The primary cost of a traditional plant is fuel. However a nuclear plant needs a tad more (qualified) oversight than a coal plant.

In the same way that the navy has specialists for running nuclear propulsion systems versus crew needed for diesel engines. Not surprisingly nuclear engines cost "more than fuel".

That cost may end up being insignificant in the long run, but cost is not zero. And shortages of staff would matter (like it does with ATC at the moment.)

Construction cost should be much lower than it is, but I don't think it'll be as cheap as say coal or diesel. The nature of the fuel would always require some extras, if only because the penalty-for-failure is so high. There's a difference between a coal-plant catastrophe and Chernobyl.

So there are costs gor running nuclear, I don't think it necessarily gets "too cheap to measure".

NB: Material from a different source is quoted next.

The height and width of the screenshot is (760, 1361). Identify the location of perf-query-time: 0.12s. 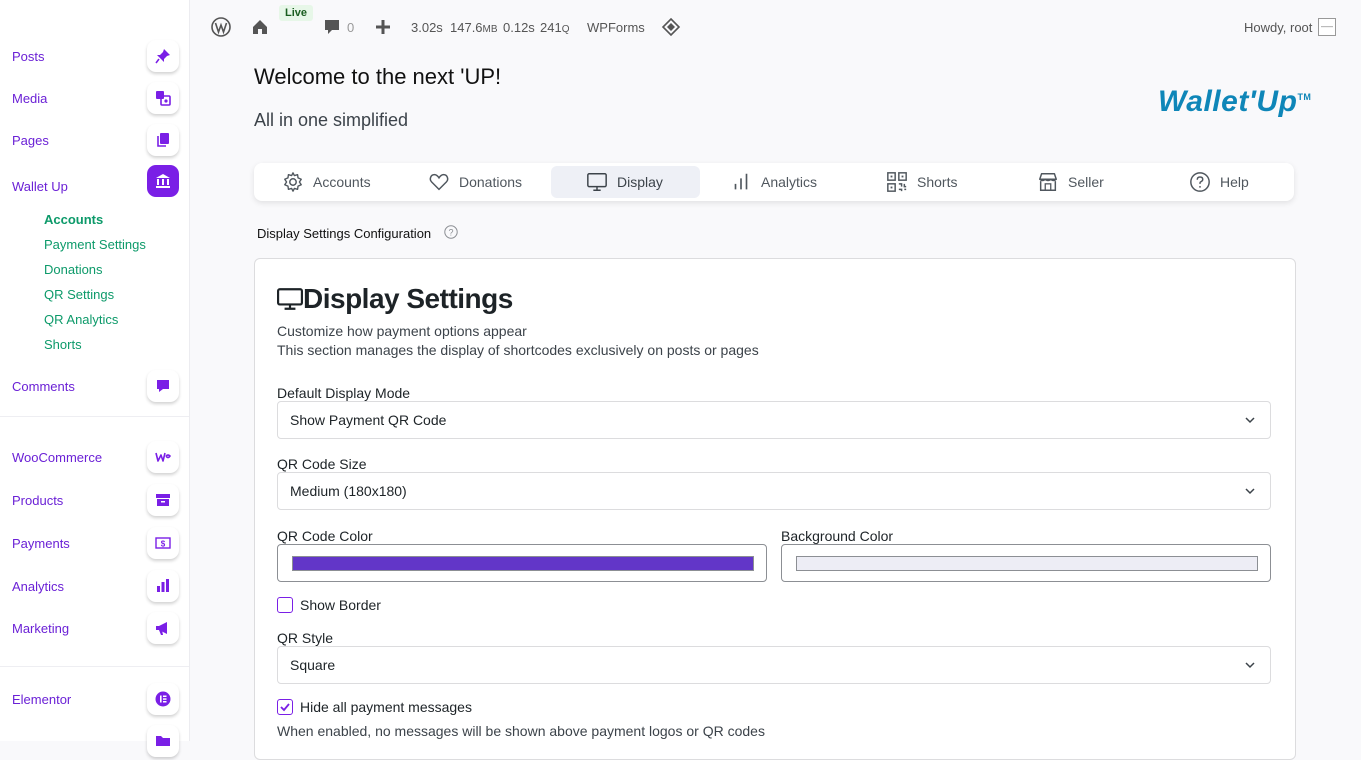
(519, 28).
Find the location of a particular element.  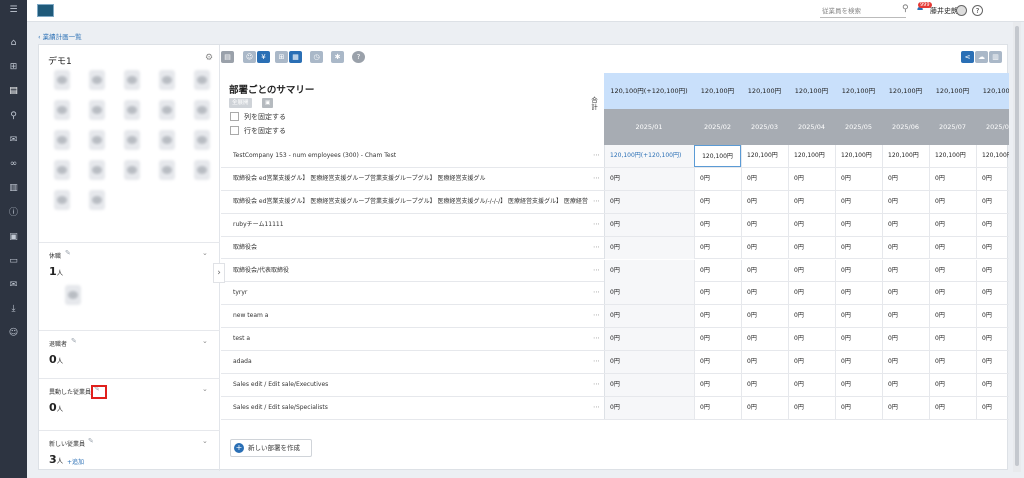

There are some costs that a coal plant wouldn't have, but those aren't really variable costs. If the plant's capacity is 1000MW and the grid is only demanding 500 MW right now, you don't get to send home any nuclear engineers, so what's the point in pricing kWh to discourage anyone from using more? If you build a 5GW plant instead of a 500MW plant, you don't need 10 times as many engineers just because this one's pipes have a larger diameter, so it's more economical to build larger plants, but the only times it makes sense to charge per kWh are when demand exceeds capacity and then those times become rare.

Solar is on its way to do something incredibly disruptive because it's the same "too cheap to meter" but only when the sun is shining, and then you still need the independent capacity to supply power from something else when it isn't. So now instead of "you pay ~$0.12/kWh all the time" you have a situation where power during sunshine hours is basically free but power at other times costs dramatically more than it used to because the infrastructure to supply that power has to recover its costs over significantly less usage.